Records from a dataset:

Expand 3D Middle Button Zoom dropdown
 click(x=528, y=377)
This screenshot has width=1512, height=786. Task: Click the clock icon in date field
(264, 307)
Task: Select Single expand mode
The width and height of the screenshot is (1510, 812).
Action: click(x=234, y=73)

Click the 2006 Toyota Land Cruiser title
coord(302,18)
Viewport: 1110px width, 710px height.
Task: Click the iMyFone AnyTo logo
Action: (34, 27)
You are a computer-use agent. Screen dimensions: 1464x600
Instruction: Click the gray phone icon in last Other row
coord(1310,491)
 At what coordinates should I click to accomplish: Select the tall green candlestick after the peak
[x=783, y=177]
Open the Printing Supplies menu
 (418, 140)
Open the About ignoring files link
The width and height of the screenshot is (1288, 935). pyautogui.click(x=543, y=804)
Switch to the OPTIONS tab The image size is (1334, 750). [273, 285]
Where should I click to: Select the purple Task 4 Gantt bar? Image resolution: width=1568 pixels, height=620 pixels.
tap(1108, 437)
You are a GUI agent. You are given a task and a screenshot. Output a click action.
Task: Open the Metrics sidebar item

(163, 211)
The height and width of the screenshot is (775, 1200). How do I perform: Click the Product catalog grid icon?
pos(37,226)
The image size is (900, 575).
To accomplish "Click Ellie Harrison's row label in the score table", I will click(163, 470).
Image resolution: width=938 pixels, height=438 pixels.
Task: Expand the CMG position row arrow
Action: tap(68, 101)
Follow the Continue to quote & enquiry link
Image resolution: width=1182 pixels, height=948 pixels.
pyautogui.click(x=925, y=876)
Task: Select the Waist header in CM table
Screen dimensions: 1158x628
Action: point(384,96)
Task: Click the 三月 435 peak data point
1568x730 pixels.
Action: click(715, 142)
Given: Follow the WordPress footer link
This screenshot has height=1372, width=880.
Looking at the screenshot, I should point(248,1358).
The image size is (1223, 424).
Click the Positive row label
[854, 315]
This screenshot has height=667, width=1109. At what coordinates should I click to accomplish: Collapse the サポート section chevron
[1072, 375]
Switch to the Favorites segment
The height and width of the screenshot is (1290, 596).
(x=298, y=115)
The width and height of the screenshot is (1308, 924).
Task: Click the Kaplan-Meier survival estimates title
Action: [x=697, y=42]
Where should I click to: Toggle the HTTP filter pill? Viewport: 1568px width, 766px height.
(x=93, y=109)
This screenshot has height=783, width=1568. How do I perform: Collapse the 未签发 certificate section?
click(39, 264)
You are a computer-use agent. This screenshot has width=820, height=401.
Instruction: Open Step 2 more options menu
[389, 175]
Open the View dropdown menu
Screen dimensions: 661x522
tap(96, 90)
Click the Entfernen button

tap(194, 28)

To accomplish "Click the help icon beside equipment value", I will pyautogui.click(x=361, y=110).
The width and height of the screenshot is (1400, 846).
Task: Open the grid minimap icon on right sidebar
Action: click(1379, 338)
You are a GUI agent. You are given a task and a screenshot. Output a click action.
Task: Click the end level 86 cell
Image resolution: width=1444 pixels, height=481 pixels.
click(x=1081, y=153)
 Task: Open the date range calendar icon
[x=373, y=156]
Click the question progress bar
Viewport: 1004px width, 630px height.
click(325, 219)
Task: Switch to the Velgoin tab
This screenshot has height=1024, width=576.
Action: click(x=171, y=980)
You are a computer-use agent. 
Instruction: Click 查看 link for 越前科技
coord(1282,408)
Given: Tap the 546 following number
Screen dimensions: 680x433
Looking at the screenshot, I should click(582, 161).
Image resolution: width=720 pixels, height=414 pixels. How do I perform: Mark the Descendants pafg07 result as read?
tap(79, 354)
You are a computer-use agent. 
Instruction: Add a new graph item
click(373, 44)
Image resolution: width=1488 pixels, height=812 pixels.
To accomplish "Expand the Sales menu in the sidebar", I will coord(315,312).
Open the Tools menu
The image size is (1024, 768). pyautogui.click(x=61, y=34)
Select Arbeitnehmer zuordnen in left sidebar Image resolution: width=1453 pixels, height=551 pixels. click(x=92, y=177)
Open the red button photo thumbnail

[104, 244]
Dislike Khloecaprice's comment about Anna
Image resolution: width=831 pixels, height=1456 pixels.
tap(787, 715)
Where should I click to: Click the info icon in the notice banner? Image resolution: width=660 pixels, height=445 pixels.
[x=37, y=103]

§ STATED GOAL: Please identify every line of the data above that contains the word "label", matching case exactly, and copy each one.

§ ANSWER FOR THIS EXERCISE:
To accomplish "Click Ellie Harrison's row label in the score table", I will click(163, 470).
Click the Positive row label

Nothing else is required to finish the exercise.